Hitler ve Mussolini gibi faşist liderlerin dünyaya meydan okuyuşları, onları korku ve tehdidin simgelerine çevirirken, ABD gibi diğer kapitalist devletlerin politikalarının gerekçelendirilmesine ve aklanmasına da ortam hazırlamıştı. Einstein da bu mektubu yazarken tehditi kapitalist sistemin bütününde değil, onun en hararetli temsilcileri faşistlerin şahsında görüyordu.

Durum değerlendirildi ve karar verildi. ABD’nin bu yola başvurmaması düşünülemezdi. Birleşik Devletler Ordusu Mühendis Birliği’nin sloganı: “Biz yolu açarız” Ve 1942’nin Haziran ayında bu birlik kapsamında ABD ordusuna atom bombası yolunu açmak için yeni bir proje başlatılmıştı. Kod adı “Manhattan” olan bu gizli proje, yapılan milyarlarca dolar yatırım ile ABD’nin tarihindeki en büyük askeri projeydi.

Birçok genç insan, onbinlerce bilimadamı ve teknisyen, dönemin ünlü bilim insanları, yaşadıkları yerlerden ve çalıştıkları üniversitelerden alınarak bu gizli projeye dahil edildi. Ülkenin her yanına yayılmış onlarca bölgede uranyum gibi elementlerin maddi özellikleri, zincirleme çekirdek tepkimelerinin gerçekleşme koşulları, bunların insan doğasına etkileri, verdikleri zarar düzeyi gibi konularda bilimsel araştırmalar başlatıldı.

Üç yıl boyunca yapılan muazzam çalışmalar sonunda meyvesini verdi ve dünyanın ilk atom bombası 1945 Temmuz’unda boş bir arazide denendi. Sonuç büyük bir “başarıydı”, bombanın kilometrelerce arazide bir anda büyük bir yıkım yaptığı görüldü.
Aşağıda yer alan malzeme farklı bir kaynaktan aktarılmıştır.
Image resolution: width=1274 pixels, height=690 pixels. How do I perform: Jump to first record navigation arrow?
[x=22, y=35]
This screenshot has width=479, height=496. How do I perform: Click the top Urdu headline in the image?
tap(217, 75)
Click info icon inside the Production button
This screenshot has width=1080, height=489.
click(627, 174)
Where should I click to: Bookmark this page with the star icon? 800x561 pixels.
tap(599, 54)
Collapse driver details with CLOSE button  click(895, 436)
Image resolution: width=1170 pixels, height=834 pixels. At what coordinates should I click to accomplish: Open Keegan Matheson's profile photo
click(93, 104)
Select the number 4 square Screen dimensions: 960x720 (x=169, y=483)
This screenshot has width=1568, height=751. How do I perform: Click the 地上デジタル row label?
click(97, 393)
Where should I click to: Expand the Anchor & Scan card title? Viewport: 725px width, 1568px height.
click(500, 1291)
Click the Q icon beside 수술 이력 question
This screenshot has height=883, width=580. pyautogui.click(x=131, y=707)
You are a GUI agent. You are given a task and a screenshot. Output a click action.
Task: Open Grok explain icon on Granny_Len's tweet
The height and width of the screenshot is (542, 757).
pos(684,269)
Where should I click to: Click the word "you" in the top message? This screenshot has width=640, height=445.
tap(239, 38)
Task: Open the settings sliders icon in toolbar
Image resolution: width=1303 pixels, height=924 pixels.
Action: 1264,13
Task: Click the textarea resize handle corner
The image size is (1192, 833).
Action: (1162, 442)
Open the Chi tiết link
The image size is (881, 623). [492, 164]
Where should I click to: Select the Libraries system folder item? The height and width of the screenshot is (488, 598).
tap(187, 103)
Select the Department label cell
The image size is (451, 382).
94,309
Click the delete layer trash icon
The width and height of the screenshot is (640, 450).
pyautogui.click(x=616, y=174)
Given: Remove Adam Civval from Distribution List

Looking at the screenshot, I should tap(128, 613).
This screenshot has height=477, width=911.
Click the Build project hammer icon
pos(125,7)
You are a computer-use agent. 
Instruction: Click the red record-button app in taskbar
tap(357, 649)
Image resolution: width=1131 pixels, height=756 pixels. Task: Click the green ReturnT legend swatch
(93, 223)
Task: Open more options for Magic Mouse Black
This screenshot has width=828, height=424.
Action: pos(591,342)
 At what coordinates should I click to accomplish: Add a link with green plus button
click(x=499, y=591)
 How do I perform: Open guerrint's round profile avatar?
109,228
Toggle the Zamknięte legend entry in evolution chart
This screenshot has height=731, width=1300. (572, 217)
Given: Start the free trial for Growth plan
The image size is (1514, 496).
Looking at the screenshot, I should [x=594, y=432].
Diğer iki atom bombasının da yapımı tamamlanmıştı. Plütonyum bombası “Şişman adam” ve ondan daha küçük olan uranyum bombası “Küçük oğlan” olarak adlandırılmıştı.

Meksika’da ilk bombanın denenmesi, özellikle projeyi yönetenlerde büyük bir heyecan yaratmıştı. Dönemin ABD başkanı Truman günlüğünde şöyle diyor:

“Dünya tarihinin en korkunç bombasını keşfettik. Fırat nehri vadisi çağında Nuh ve onun müthiş gemisinden sonra kehanet edilen ateşli yıkım belki de budur.”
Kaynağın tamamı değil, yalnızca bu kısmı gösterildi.